→ ENTRIES SHOWN
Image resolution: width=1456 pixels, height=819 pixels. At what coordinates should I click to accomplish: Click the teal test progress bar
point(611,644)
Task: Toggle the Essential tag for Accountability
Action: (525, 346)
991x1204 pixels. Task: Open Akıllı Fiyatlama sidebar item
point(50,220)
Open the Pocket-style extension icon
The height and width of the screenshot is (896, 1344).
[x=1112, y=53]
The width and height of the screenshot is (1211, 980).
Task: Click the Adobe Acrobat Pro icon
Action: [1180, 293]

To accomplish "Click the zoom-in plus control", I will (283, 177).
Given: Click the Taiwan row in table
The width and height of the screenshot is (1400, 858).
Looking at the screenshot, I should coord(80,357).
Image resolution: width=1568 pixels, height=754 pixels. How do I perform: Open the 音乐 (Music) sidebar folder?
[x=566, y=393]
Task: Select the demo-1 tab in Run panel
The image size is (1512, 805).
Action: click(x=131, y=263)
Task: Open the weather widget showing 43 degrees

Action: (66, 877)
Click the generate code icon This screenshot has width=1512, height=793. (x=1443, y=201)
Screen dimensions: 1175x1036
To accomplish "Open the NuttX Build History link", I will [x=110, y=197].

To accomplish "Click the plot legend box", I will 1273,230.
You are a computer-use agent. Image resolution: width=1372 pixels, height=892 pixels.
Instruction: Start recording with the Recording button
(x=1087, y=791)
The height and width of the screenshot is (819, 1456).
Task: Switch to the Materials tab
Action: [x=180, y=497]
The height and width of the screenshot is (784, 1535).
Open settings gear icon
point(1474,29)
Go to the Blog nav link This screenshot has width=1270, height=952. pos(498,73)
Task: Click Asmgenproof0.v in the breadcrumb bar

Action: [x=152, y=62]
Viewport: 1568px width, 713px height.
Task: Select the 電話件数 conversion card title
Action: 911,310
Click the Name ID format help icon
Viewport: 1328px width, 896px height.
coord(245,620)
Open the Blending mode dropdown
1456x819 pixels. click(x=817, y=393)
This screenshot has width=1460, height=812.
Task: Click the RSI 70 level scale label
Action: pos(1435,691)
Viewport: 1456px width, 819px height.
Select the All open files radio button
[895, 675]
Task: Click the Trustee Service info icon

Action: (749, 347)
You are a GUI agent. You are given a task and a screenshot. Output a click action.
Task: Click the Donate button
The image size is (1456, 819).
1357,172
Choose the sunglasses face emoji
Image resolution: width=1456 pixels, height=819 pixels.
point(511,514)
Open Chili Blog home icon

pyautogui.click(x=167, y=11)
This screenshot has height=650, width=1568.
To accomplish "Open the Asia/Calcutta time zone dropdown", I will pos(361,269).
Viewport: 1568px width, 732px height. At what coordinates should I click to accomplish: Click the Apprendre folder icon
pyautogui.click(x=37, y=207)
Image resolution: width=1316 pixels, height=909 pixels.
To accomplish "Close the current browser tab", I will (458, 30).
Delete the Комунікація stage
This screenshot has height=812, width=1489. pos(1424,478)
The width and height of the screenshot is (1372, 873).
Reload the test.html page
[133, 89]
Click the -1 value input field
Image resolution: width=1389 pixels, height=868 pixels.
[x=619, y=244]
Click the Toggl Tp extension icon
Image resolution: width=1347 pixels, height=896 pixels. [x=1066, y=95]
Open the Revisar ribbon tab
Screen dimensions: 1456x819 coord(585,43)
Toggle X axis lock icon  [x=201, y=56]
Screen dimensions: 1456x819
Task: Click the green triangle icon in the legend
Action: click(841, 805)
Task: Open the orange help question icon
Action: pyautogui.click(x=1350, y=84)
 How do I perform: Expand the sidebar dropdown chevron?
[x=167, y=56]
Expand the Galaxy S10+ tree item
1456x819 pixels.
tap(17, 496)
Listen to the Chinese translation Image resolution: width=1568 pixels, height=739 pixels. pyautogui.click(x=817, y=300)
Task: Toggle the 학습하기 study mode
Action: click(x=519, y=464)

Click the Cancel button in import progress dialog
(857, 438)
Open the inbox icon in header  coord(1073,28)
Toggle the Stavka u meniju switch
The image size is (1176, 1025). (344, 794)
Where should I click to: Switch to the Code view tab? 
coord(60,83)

→ WHAT IS BEING ASKED
Each line carrying the string "link" should be copied out from the entries.

→ EXERCISE RESPONSE
To accomplish "Open the NuttX Build History link", I will [x=110, y=197].
Go to the Blog nav link This screenshot has width=1270, height=952. pos(498,73)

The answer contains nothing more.